§ INPUT FOR THIS TASK:
◇ ◇ ◇ ◇ ◇

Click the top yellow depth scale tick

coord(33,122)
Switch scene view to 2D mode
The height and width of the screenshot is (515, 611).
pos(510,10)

◇ ◇ ◇ ◇ ◇

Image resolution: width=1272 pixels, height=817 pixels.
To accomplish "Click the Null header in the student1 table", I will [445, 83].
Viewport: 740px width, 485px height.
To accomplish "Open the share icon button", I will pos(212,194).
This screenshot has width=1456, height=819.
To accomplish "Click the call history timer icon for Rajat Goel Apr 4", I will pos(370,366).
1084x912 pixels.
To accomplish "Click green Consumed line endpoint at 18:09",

◇ ◇ ◇ ◇ ◇

§ DESCRIPTION OF THE TASK: In the data above, find the line with "Viewport: 740px width, 485px height." and the line with "green Consumed line". Retype both, plus every line between them, exactly.

§ SOLVED PROBLEM:
Viewport: 740px width, 485px height.
To accomplish "Open the share icon button", I will pos(212,194).
This screenshot has width=1456, height=819.
To accomplish "Click the call history timer icon for Rajat Goel Apr 4", I will pos(370,366).
1084x912 pixels.
To accomplish "Click green Consumed line endpoint at 18:09",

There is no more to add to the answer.